__Passage given__:
■ ■ ■ ■ ■ ■ ■
Studio album by Al Haig
- Released: 1976
- Recorded: November 16, 1976
- Studio: United/Western Studios, Hollywood, CA
- Genre: Jazz
- Length: 43:53
- Label: Sea Breeze SB-1005
- Producer: Toshiya Taenaka

Al Haig chronology
| Piano Time (1976) | Interplay (1976) | Serendipity (1977) |

= Interplay (Al Haig album) =

Interplay, is an album by jazz pianist Al Haig and bassist Jamil Nasser recorded in 1976 and released on the short-lived Sea Breeze label.

== Reception ==

The Allmusic review by Ron Wynn states, "Fine duets featuring pianist Al Haig during a busy period in the mid-'70s. He'd overcome personal problems and was cranking out albums left and right ... They are mostly excellent examples of Haig's surging bop style".
■ ■ ■ ■ ■ ■ ■
Target pointing data:

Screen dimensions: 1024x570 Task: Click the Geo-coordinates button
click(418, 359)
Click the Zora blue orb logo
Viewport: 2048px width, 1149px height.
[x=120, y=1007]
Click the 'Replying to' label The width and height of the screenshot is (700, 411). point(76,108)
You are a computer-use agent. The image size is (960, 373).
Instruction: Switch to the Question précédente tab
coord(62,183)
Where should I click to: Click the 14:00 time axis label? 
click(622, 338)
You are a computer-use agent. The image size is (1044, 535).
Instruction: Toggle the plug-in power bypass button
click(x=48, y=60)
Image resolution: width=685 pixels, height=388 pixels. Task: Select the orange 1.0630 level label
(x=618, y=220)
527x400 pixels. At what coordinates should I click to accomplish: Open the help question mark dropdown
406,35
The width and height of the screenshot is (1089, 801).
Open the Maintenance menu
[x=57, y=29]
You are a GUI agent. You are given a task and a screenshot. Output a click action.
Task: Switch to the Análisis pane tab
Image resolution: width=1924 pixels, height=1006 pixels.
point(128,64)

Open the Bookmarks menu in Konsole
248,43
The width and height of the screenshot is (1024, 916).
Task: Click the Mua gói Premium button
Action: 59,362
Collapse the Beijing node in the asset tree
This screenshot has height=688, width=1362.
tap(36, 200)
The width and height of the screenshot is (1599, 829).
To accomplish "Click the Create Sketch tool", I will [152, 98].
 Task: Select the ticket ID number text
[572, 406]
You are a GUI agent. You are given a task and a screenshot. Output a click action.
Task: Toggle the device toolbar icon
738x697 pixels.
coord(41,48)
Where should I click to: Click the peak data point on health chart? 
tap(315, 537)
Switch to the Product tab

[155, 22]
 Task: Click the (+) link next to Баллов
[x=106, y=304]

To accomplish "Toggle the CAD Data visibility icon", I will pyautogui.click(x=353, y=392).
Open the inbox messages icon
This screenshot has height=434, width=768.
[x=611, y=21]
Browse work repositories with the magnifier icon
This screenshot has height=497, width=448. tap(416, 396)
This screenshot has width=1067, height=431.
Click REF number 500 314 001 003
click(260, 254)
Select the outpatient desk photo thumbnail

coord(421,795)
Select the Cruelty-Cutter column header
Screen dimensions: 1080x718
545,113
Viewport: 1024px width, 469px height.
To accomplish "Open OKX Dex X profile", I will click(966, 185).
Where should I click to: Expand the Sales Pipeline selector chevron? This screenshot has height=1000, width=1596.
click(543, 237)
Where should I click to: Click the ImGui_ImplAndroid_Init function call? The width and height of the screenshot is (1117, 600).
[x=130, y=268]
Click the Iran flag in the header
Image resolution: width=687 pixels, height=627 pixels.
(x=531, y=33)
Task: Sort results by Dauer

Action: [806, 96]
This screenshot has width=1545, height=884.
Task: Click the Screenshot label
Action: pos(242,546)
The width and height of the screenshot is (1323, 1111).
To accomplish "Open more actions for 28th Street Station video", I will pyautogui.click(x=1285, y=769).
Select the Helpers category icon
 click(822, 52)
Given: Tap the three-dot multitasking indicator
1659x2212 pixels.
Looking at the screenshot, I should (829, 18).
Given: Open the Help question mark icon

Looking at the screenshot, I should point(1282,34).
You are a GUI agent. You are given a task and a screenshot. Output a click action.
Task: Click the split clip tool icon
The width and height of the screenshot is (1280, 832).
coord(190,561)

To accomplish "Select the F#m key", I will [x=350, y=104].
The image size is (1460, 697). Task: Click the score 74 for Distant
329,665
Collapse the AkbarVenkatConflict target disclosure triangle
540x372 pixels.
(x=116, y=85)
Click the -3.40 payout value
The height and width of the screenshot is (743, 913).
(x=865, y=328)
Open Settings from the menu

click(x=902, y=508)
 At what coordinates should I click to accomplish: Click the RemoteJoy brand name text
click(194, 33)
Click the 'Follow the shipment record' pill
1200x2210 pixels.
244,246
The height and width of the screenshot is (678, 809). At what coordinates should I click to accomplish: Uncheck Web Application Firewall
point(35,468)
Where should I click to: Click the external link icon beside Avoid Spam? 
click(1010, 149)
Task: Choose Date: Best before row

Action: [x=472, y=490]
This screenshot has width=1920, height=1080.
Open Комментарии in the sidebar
■ ■ ■ ■ ■ ■ ■
__Prompt A__: Reproduce the Interplay article between "Al Haig chronology" and "Sea Breeze label.", inclusive, replacing "bassist" with "bass player".
__Prompt B__: Turn the paragraph of the Interplay article beginning "Interplay, is an album" into a short bulleted list that keeps its main facts.
__Prompt C__: According to the Interplay article, in which studio was the album recorded?
This material was taken from a separate source.

__Right answer A__:
Al Haig chronology
| Piano Time (1976) | Interplay (1976) | Serendipity (1977) |

= Interplay (Al Haig album) =

Interplay, is an album by jazz pianist Al Haig and bass player Jamil Nasser recorded in 1976 and released on the short-lived Sea Breeze label.

__Right answer B__:
- Album by jazz pianist Al Haig and bassist Jamil Nasser
- Recorded in 1976
- Released on the short-lived Sea Breeze label

__Right answer C__: United/Western Studios in Hollywood, CA.